Our example consists of a fabricated example (based on an animation example courtesy of Wikipedia) of a "game" rendering a horse galloping across the screen. The basics of this timeline are that our game is capable of rendering at 5 times our refresh rate (it can render 5 different frames before a new one gets swapped to the front buffer). The consistency of the frame rate is not realistic either, as some frames will take longer than others. We cut down on these and other variables for simplicity sake. We'll talk about timing and lag in more detail based on a 60Hz refresh rate and 300 FPS performance, but we didn't want to clutter the diagram too much with times and labels. Obviously this is a theoretical example, but it does a good job of showing the idea of what is happening.

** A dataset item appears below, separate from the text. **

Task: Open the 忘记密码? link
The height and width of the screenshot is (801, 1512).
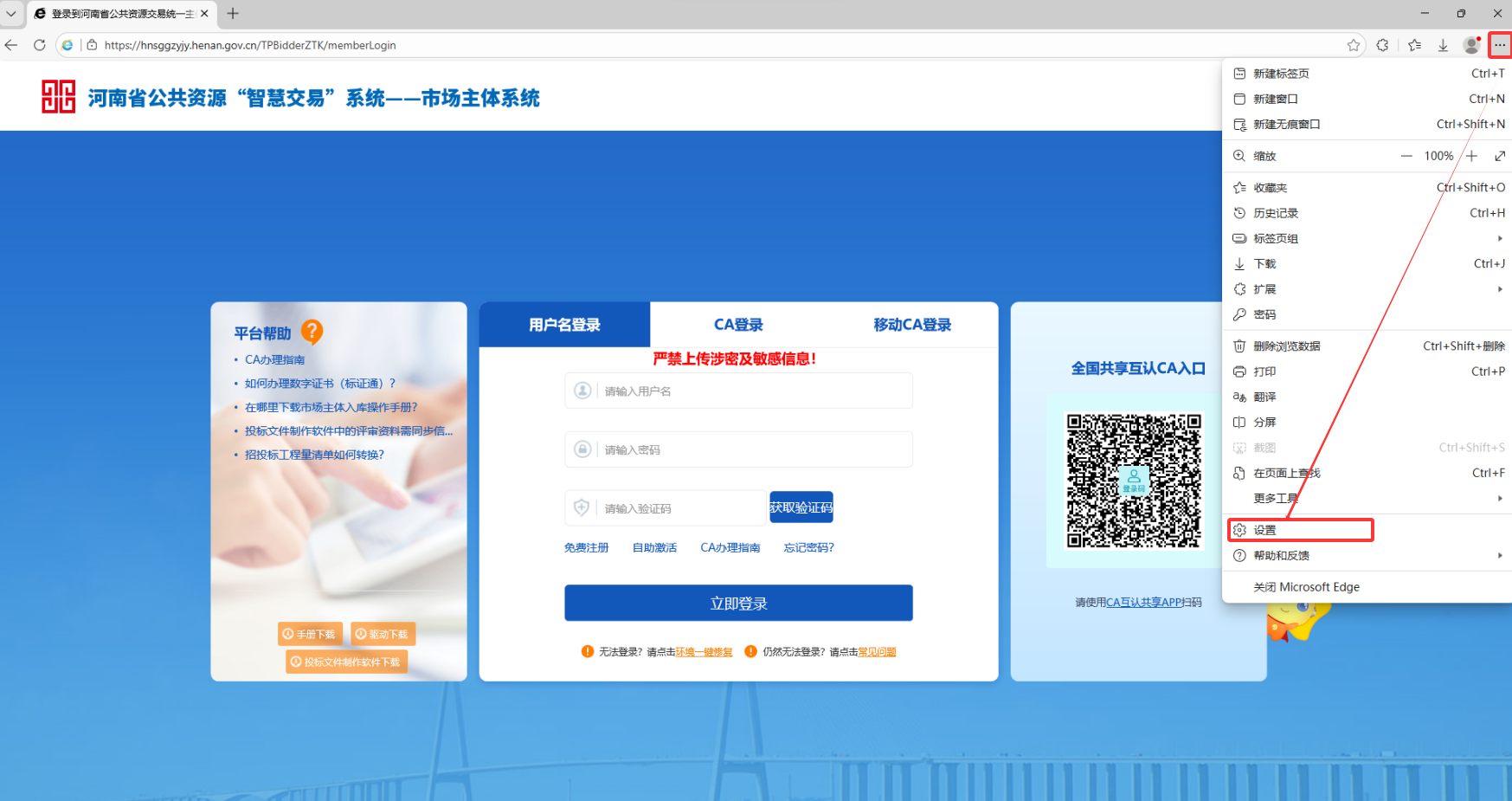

First up, we'll look at double buffering without vsync. In this case, the buffers are swapped as soon as the game is done drawing a frame. This immediately preempts what is being sent to the display at the time. Here's what it looks like in this case:

 


Good performance but with quality issues.


 

The timeline is labeled 0 to 15, and for those keeping count, each step is 3 and 1/3 milliseconds. The timeline for each buffer has a picture on it in the 3.3 ms interval during which the a frame is completed corresponding to the position of the horse and rider at that time in realtime. The large pictures at the bottom of the image represent the image displayed at each vertical refresh on the monitor. The only images we actually see are the frames that get sent to the display. The benefit of all the other frames are to minimize input lag in this case.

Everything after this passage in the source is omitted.